原文:
* * * *

空冷の四気筒エンジンが、当たり前に存在した時代があったことを、
聞き伝えではなく、原体験として語れるのは・・
もしかして、僕らの世代が・・・最後、なんじゃないか・・・?
30年を・・・さらに越えて、時はこんなに流れても・・・
きみの見た目は、なんにも、変わらない。
初めて出会った、あの日のままさ・・・。
タンクも、それから、エンジンも、まだ輝きを残してる。
でも、お互い、年齢を重ねた・・・。
ウソだろって・・・本気で、思うよ。
出会って、もう、30年・・・。
燃料チャージはキャブレターだから、駆けだすには十分な暖気運転が必要だし、
例え、オイルが熱くなっても、今はもう、1万回転以上は怖くて回せない・・・
きみを壊したくない気持ちは、もちろん、本当だけど。
僕も、もう、若くないんだ。身体がエンジンの回転数に追いつかない・・・
いつも、動きが一瞬遅れるのを感じる・・・それも、本当なんだ・・・。
僕だけの偏見かな?
きみが大好きな理由さ・・・
キャブレター吸気のエンジンには・・・、うまく言葉に出来ないんだけれど、
インジェクター仕様のエンジンには絶対にない、楽しさ があるんだ。

* * * *

解くべき課題:
- 1) バイクへの思いを綴った文章に出てくる、エンジンまわりの部品や装置の名称をすべて挙げてください。
- 2) バイクへの思いを綴った文章を、最後の一文のあとから同じ語り口で書き継いでください。
この資料は参照しなくても差し支えありません。

データ抜粋:
* * * *

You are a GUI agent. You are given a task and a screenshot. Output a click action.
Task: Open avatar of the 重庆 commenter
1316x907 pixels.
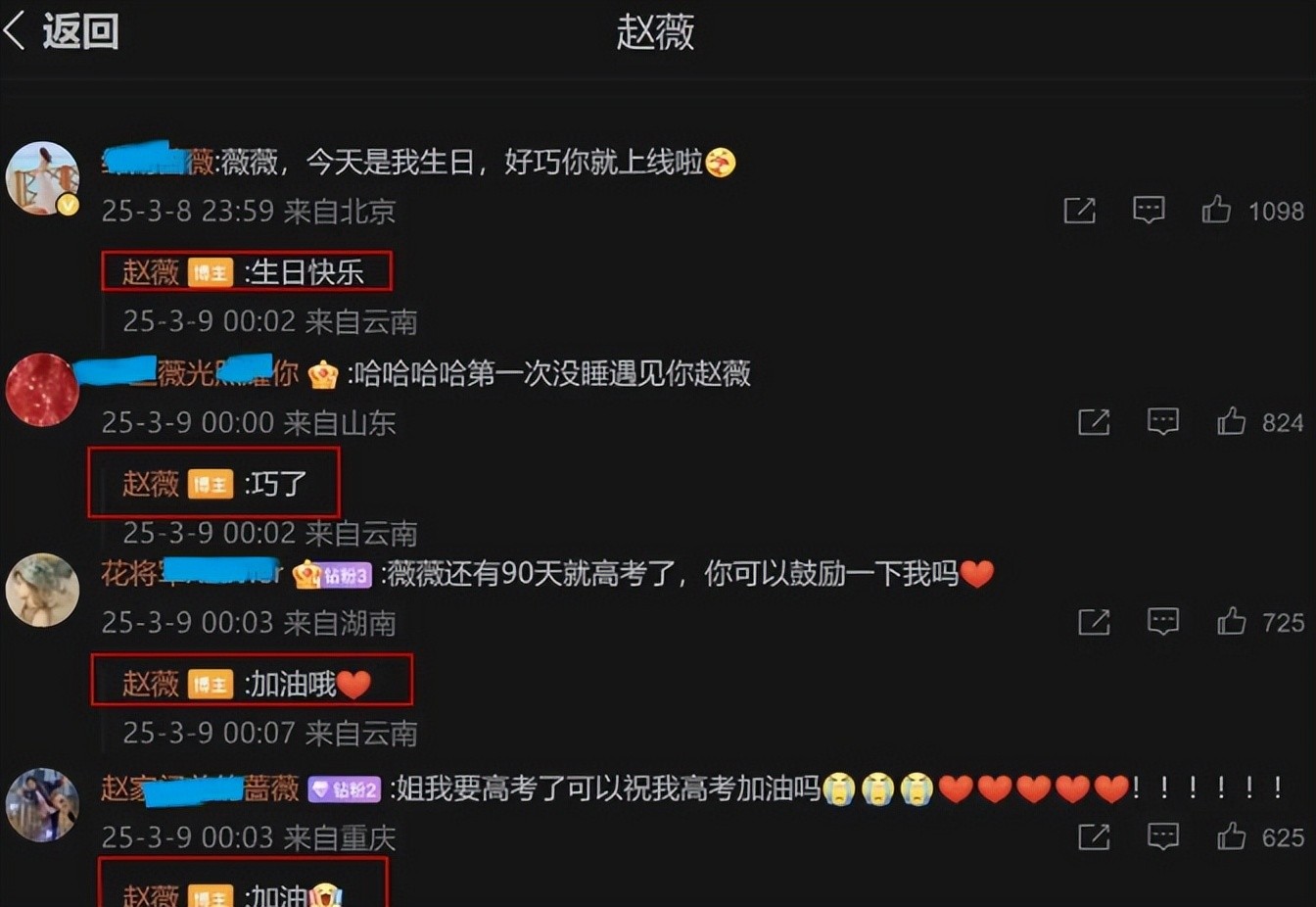click(42, 805)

* * * *

課題ごとの解答:
- 1) エンジン、タンク、キャブレター、インジェクター

- 2)
チョークを引いて、掛けるエンジンなんて・・・
もしかしたら今は、知らない人のほうが、多いんじゃないか。
「掛かるかな・・・?」って、スターターを廻す度に感じる、ドキドキ感。
そして、掛かった瞬間の、言葉にできない・・・うれしさ。
きみのエンジンに、もし、キックペダルがあったら、
エンジンを掛ける度に・・・僕は泣き崩れていた・・・かも、しれない。
こんなに好きなのに、
もう二度とラインアップされることのない・・・
空冷四気筒DOHCエンジン。
・・・だから、僕は、繰り返してしまう。
きみへの想いと、
過去と、
現在とが、
交差する時を。
雨の日に、火酒を片手に、これまでにいったい何時間・・・
きみのエンジンを眺めたことだろう。
晴れた日には、16歳だった・・・、あの日に還って。
きみのエンジンの咆哮を、何度、たまらない想いで・・・聴いたことだろう。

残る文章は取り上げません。